Quick Facts:
- Named after the way it grows in grape-like clusters on trees. (Check it out here)
- 5 different types of grapefruit
- High in Vitamin A (<----click for more info)
- High in Vitamin C
- Serving size: 1/2 grapefruit
- Calories: Approx. 60/serving (varies with size)
- Grapefruit Season: January - June
- How to eat it: raw or broiled.
I am a BIG fan of grapefruit. My husband doesn't care for it one bit, so I don't buy it as often as I'd like (I'd rather spend the money on things we both enjoy), but when I do, I get to have it all to myself and it's a real treat. It's true that grapefruit takes some work to eat, but that almost makes me like it more.
Selecting: There's no amazing trick for picking out grapefruit, it's more just careful observance. Try to find a grapefruit that is free from bruises and other marks. The skin should be firm and not wrinkly. Similar to selecting melons, the grapefruit should be heavy for it's size which indicates a high juice content.
Storing: Grapefruit can be stored at room temperature (1 week) or in the fridge (2-3 weeks). The main determination for me has always been how much space I have in my fridge and what I am planing to use the grapefruit for. If eating raw for breakfast, I ALWAYS keep in the fridge. To me, the coldness adds another component of rejuvenation to my morning.
Preparation: Like most produce, there is no one right way to eat a grapefruit. That being said, I have two favorite ways that are both easy, and still keep the integrity of the fruit. In both cases, cut the fruit in half width-wise. You should be able to see how the fleshy part of the fruit is divided into sections. NOTE: If you eat grapefruit a lot, think about buying a grapefruit knife (my husband bought me one for Christmas = cutest thing ever since he doesn't like them).

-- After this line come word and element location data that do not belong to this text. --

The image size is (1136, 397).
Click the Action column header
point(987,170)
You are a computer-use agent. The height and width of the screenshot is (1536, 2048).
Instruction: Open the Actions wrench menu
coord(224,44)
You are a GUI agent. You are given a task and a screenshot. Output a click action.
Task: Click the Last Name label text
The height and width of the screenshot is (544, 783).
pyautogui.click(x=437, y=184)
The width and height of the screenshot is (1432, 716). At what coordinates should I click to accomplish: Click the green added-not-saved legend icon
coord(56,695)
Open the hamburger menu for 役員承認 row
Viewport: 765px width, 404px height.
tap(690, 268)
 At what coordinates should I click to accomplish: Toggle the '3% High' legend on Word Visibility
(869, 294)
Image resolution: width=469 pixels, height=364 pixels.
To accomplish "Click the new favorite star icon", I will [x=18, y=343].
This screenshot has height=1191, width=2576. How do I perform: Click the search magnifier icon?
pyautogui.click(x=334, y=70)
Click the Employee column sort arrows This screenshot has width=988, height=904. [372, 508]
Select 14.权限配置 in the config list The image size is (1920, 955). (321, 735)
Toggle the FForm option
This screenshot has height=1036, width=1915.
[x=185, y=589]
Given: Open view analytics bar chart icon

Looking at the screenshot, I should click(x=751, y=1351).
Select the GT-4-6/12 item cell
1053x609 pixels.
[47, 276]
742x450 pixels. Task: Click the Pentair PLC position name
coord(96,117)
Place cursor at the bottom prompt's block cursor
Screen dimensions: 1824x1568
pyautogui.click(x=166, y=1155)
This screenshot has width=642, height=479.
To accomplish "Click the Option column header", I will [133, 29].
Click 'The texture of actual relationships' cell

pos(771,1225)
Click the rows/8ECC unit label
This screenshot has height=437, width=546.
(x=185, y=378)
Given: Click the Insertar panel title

The knives make it a lot easier to cut around the thick membranes, and scoop out the flesh.
- RAW: My favorite way to prepare a grapefruit is to just cut all the fruit out into a bowl, and then squeeze as much juice as I can onto the fruit. I generally eat it plain, without sugar. However, if you happen to get a really sour grapefruit, don't be afraid to sprinkle a little sugar on top to make it edible.
- BROILED: Broiled grapefruit. Sounds weird, right? Oh, but it is SO good. I use this preparation for a healthier alternative to dessert when the cravings get really bad. First cut around each segment with your grapefruit knife, leaving the pink flesh in the grapefruit (this allows the juices to seep down, and gets really good flavor) next sprinkle a little bit of brown sugar (about 1 Tbsp) on each half, with just a dash of cinnamon and nutmeg if you're feeling SPICY! Place on foil covered baking sheet, and broil on high until slightly charred and bubbly (about 5-10 minutes: Watch closely). Remove and enjoy! To me, it tastes a little bit like a pie or cobbler filling, but not too overly sweet. SO GOOD!